┌──

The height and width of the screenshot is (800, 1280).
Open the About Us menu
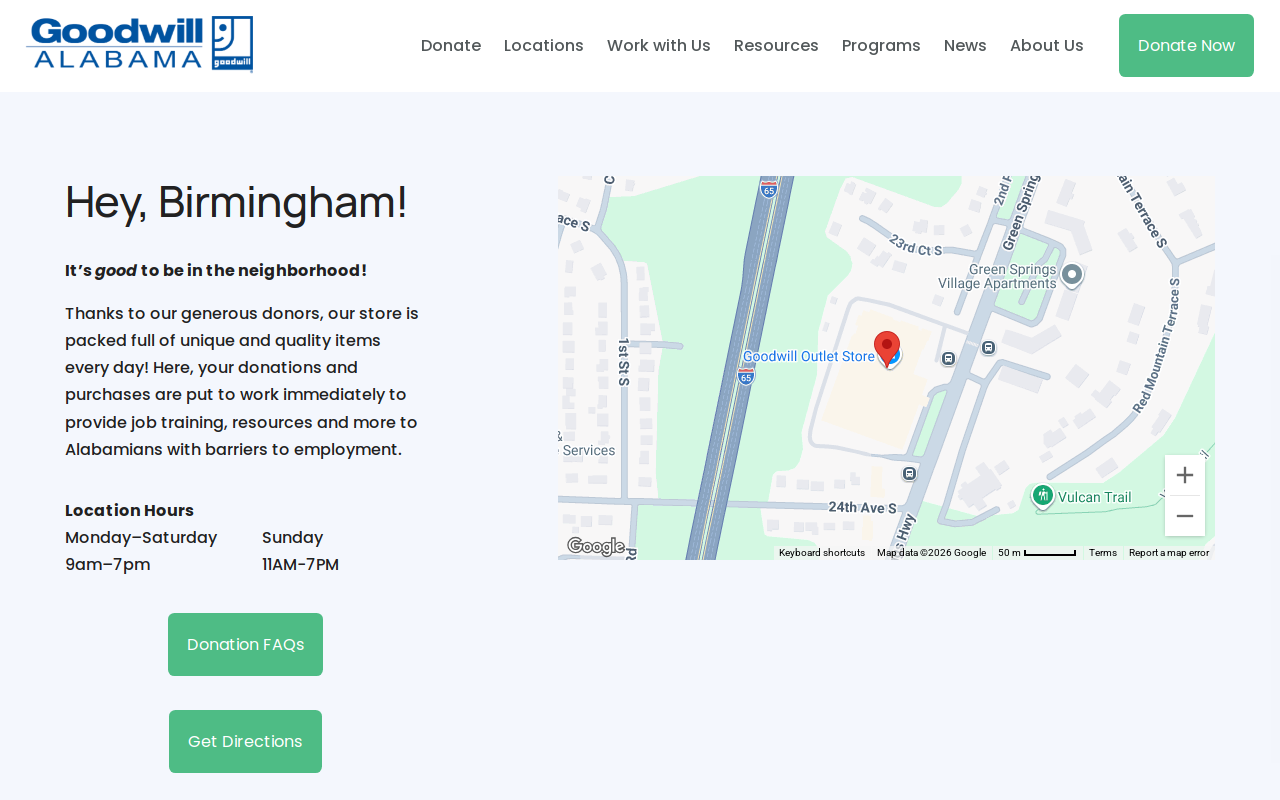coord(1047,45)
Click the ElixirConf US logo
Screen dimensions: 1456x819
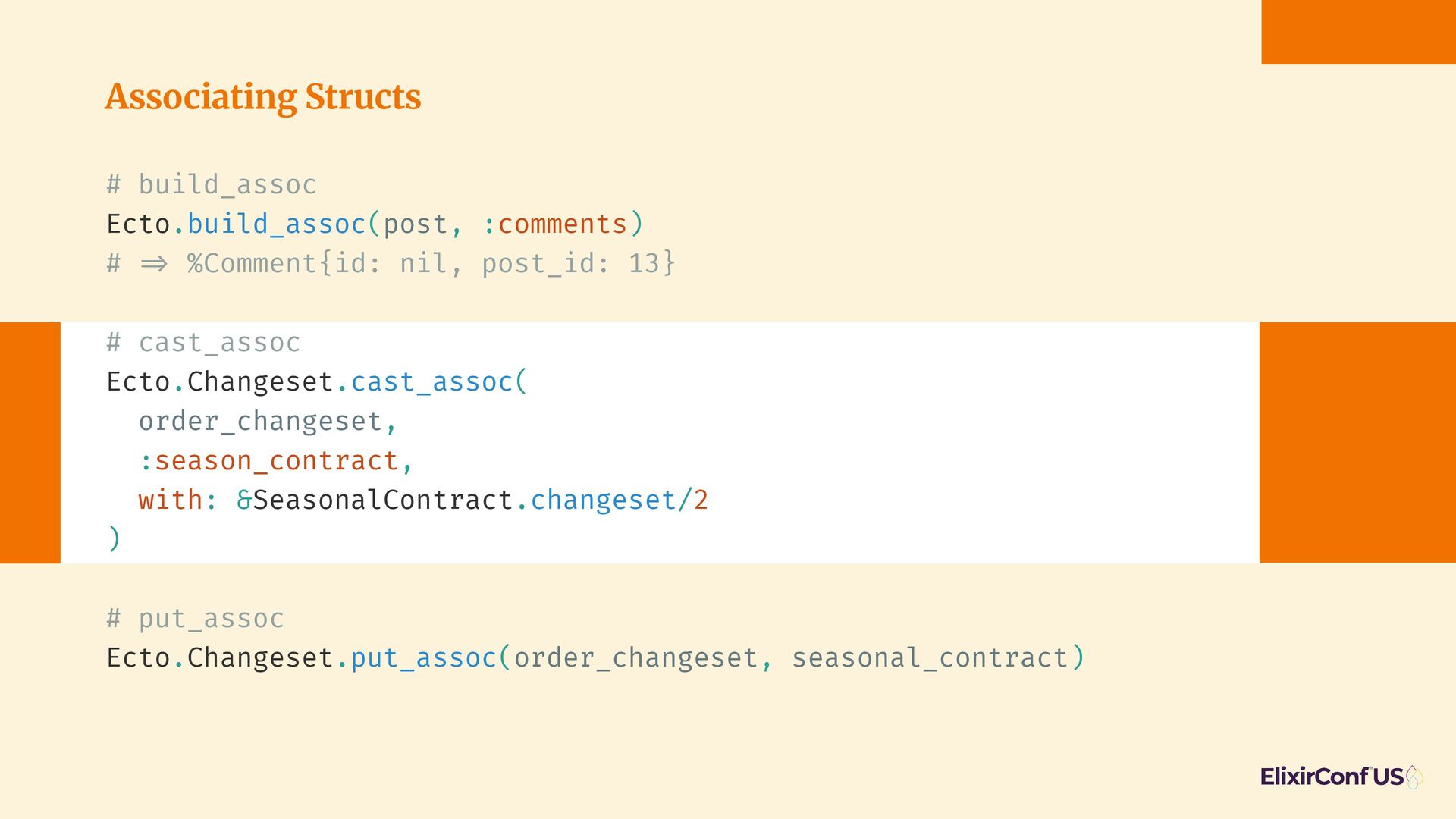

└──

● Problem to work on:
Repeat the records above word for word. Pictures stay out of the copy.

● Finished task:
The height and width of the screenshot is (800, 1280).
Open the About Us menu
coord(1047,45)
Click the ElixirConf US logo
Screen dimensions: 1456x819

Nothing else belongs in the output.